While the short chain blocks were still in the possession of the defendants at the Bakery at Great Bend, a fire occurred at the bakery building, destroying the building, and the chain blocks were likewise destroyed. On the 24th day of April, 1930, the defendants wrote the plaintiff, informing the plaintiff that the blocks had been ready for shipment but that they had not been taken to the freight house, and informed the plaintiff that the bakery had burned and that the. blocks had been destroyed. There was some further correspondence between the parties, which is not very material to a decision in this case.

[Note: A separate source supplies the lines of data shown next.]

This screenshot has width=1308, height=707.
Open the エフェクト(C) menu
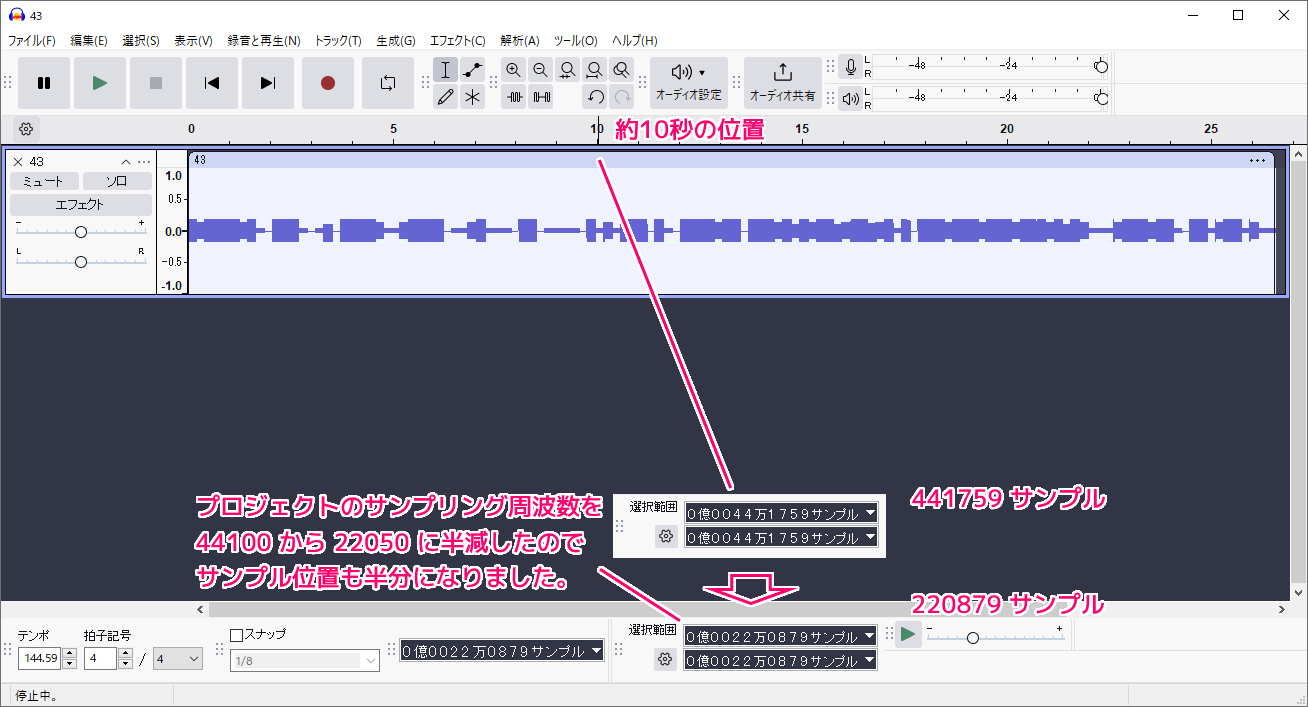pyautogui.click(x=457, y=41)
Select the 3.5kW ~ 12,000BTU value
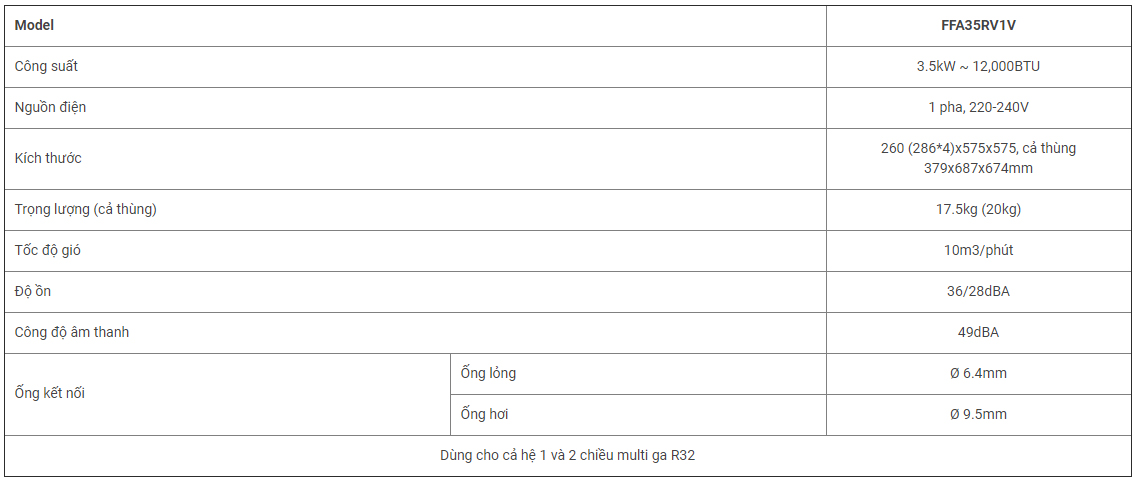The width and height of the screenshot is (1142, 483). coord(978,66)
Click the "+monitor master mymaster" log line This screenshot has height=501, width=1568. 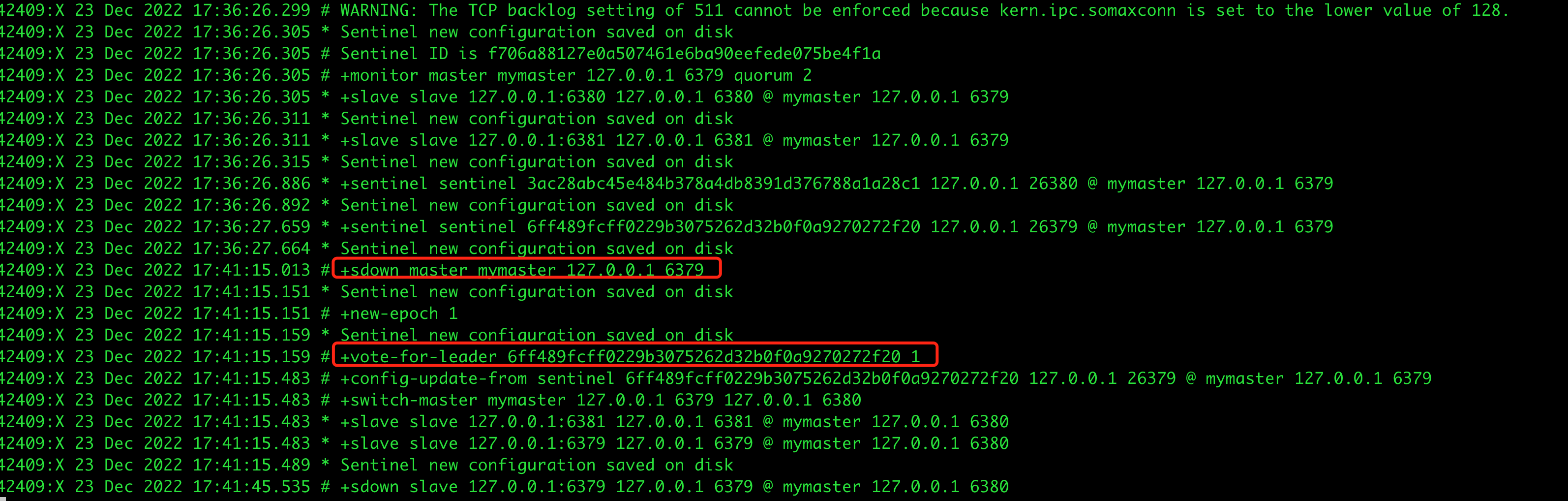point(575,75)
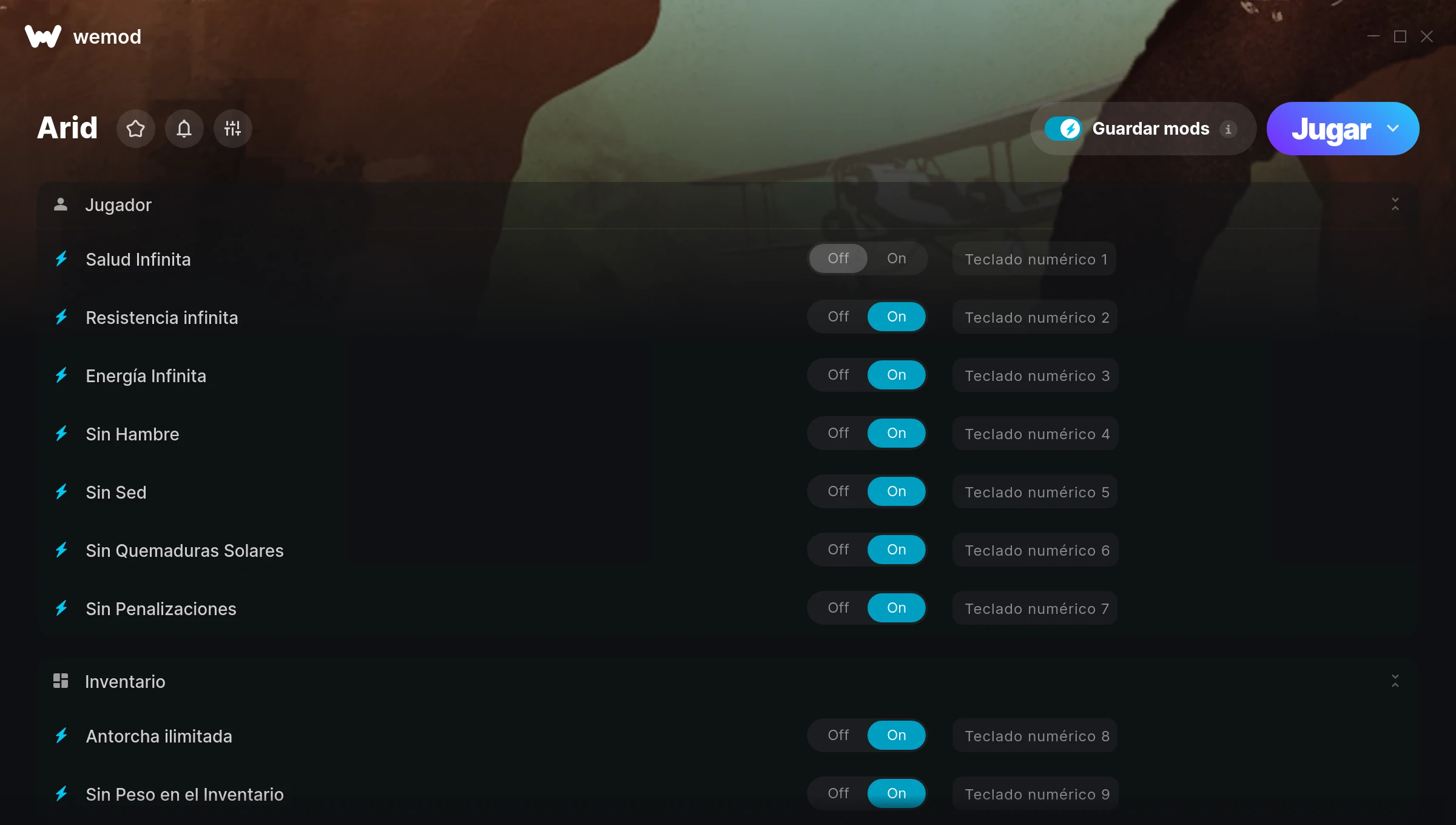Viewport: 1456px width, 825px height.
Task: Turn on Salud Infinita
Action: pos(897,258)
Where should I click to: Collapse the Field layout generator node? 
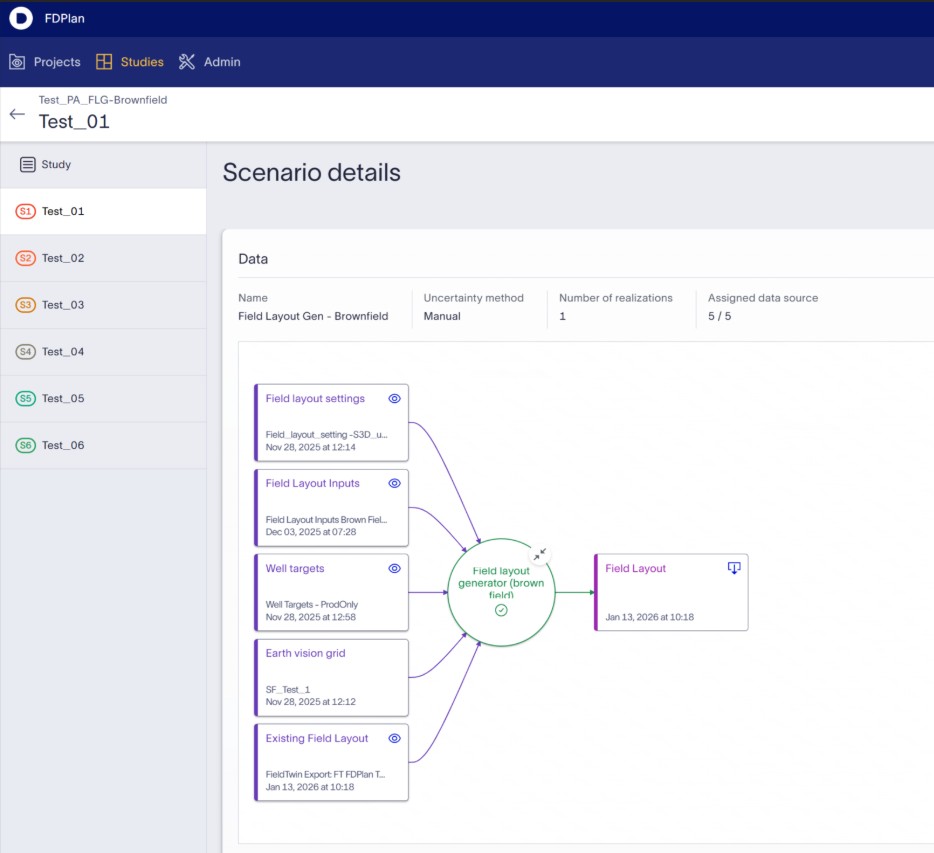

This action, as alleged in the plaintiff’s complaint, is simply an action for the purchase price or the reasonable value of the second set of chain blocks, which were alleged to be sold about the 25th of January, 1930. The question of whether the defendants failed in any duty which they might have owed the plaintiff in taking care of the first set of chain blocks or in not returning them, is not here for decision. The sole question in the case is whether at *126the time of the fire the second set of chain blocks had been paid for.

The plaintiff takes the position that there was a separate sale of the second set of chain blocks and that the defendants having received and accepted them, the sale was complete and that the title was in the defendants; that the defendants are liable for the purchase price of the second set of chain blocks because they did not return the first set, which was to offset the charge for the second set, nor pay for them.

The defendants, however, take the position that the first set of chain blocks was not according to contract and this, for the purpose of decision, may be taken as a fact. They say that they did not accept the first set of chain blocks in completion of the contract but that they notified the plaintiff and that the second set of chain blocks was delivered in fulfillment of the agreement and that when they paid the $906.50, that they paid for the second set of chain blocks, and that the plaintiff cannot again recover for the purchase price of the chain blocks which they agreed originally to deliver.

The defendants had the right to examine the goods for the purpose of ascertaining whether they were in conformity with the contract. (Pers. Prop. Law, § 128, added by Laws of 1911, chap. 571.) This they did. They found the chain blocks not in conformity with the contract and notified the plaintiff to that effect, demanding that blocks in conformity with the contract be delivered to them. Under the provisions of section 129 of the Personal Property Law (added by Laws of 1911, chap. 571), it cannot be maintained that the defendants accepted the first set of chain blocks in fulfillment of the contract.

The defendants were not bound to return the first set of chain blocks, having rightfully refused to accept them. (Pers. Prop. Law, § 131, added by Laws of 1911, chap. 571.) The defendants were bailees of the plaintiff in respect to the first set of chain blocks. The question of their liability as bailees is not here presented, the only question being whether the defendants had paid for the second set.

The defendants having rightfully refused to accept the first set, were entitled to have delivered to them a set which was specified in the contract. They had already paid for them. They had completed their part of the contract by payment of the purchase price: The plaintiff completed its part of the contract by delivery of the second set of chains.

It has been argued that the defendants were to receive credit for the first set when returned and that the second set was billed *127to them as a separate sale. I do not think that the form of the billing can change the legal effect of the transaction. The defendants were entitled to the fulfillment of the contract. After rejection of the first set, the plaintiff permitted them to remain at defendants’ plant until delivery of the proper set. I think the fact of payment by the defendants of the whole outfit is a defense to the cause of action in the complaint.

The motion of the defendants for a nonsuit and dismissal of the complaint herein is granted.

Judgment may be entered accordingly.